Figure 2.

Long-Term Repeated Administrations of PMO in Glycine (PMO-G) or in Saline (PMO-S) in Adult mdx Mice

PMO-G was administered intravenously into adult mdx mice at 25 mg/kg/week for 3 weeks with additional glycine administration every other day intravenously followed by 25 mg/kg/month for 5 months with additional glycine administration every week intravenously. (A) Diagram of dosing regimen for the long-term study in mdx mice. i.v., intravenous injection. (B) Immunohistochemistry for dystrophin expression in body-wide muscles from mdx mice treated with PMO-S or PMO-G (scale bar, 100 μm). (C) Western blot for dystrophin expression in body-wide muscles from mdx mice treated with PMO-G or PMO-S. 2.5, 5, 10, and 25 μg of total protein from C57BL/6 mice and 50 μg from muscle samples from untreated and treated mdx mice were loaded.
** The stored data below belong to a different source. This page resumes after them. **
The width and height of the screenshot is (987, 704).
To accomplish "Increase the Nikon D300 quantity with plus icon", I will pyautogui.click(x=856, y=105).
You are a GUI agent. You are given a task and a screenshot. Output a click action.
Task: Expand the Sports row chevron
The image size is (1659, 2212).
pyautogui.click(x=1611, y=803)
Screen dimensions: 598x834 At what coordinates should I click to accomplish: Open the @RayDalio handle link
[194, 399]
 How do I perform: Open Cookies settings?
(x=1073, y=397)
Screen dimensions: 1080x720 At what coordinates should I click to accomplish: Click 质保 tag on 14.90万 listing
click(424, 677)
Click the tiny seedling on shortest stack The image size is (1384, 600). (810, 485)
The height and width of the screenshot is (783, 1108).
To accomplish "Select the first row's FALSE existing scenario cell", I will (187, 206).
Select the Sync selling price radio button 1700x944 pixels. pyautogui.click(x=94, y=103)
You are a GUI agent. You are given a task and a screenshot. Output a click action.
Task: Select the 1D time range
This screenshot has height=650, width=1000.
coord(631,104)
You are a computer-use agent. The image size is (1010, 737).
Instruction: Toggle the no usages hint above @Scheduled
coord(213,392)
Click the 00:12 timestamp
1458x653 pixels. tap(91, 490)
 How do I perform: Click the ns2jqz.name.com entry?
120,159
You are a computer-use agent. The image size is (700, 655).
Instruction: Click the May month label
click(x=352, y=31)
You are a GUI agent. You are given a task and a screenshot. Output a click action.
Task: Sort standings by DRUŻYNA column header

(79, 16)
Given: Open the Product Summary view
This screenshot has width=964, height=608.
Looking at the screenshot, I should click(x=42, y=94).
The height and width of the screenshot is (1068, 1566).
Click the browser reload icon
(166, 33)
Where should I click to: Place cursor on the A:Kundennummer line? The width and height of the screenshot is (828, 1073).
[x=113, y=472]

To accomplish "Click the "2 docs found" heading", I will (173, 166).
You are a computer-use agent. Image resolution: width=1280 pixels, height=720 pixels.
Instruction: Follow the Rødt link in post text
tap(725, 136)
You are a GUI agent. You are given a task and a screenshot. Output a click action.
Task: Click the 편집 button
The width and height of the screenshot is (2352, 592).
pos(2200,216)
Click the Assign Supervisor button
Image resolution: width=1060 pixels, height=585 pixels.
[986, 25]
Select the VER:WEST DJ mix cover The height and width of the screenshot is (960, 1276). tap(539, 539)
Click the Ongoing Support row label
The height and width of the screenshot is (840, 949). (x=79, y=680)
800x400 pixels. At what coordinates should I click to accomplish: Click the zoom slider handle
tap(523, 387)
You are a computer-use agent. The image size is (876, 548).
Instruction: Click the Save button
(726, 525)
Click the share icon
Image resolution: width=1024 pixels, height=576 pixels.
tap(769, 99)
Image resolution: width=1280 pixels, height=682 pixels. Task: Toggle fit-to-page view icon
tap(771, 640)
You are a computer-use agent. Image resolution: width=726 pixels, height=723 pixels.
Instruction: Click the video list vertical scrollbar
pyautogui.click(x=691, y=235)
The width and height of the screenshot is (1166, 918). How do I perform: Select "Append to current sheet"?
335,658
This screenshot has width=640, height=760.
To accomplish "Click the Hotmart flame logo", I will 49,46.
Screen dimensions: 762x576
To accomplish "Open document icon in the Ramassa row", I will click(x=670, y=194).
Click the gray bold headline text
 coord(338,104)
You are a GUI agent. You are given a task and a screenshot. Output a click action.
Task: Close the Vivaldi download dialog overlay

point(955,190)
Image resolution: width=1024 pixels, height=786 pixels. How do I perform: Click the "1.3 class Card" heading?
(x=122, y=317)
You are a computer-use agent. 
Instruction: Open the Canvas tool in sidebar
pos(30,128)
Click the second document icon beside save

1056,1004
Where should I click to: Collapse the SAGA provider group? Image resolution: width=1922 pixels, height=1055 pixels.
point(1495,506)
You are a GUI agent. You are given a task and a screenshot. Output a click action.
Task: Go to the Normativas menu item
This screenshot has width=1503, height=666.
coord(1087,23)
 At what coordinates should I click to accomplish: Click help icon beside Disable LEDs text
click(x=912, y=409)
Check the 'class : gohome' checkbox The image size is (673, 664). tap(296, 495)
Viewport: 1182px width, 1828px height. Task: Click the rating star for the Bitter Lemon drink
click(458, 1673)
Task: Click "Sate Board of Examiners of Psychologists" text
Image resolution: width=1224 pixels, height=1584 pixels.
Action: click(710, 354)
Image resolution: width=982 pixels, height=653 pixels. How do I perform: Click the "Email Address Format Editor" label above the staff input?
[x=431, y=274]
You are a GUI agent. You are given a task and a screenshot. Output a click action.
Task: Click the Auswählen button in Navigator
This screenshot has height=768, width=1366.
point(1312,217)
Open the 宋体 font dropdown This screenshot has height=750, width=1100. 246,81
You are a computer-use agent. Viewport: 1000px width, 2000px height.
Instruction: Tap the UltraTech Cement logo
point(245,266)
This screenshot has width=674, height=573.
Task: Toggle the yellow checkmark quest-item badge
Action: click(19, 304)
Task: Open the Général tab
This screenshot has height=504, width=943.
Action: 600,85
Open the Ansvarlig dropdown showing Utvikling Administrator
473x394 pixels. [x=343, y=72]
TA, tibialis anterior; Q, quadriceps; G, gastrocnemius; T, triceps; A, abdominal muscle; D, diaphragm. (D) Quantitative analysis of dystrophin expression in body-wide muscles from treated mdx mice (n = 4; two-tailed t test). (E) Re-localization of DAPC components in treated mdx mice to assess dystrophin function and recovery of normal myoarchitecture (scale bar, 50 μm). The arrowheads point to identical myofibers. (F) Measurement of serum creatine kinase (CK) levels in treated mdx mice (n = 4; one-way ANOVA and post hoc Student-Newman-Keuls test). (G) Muscle function was assessed to determine the physical improvement with grip strength test (n = 4; one-way ANOVA and post hoc Student-Newman-Keuls test). (H) Measurement of muscle endurance with the running wheel test (n = 4; one-way ANOVA and post hoc Student-Newman-Keuls test). Data are presented as means ± SEM. ∗p < 0.05, ∗∗p < 0.001.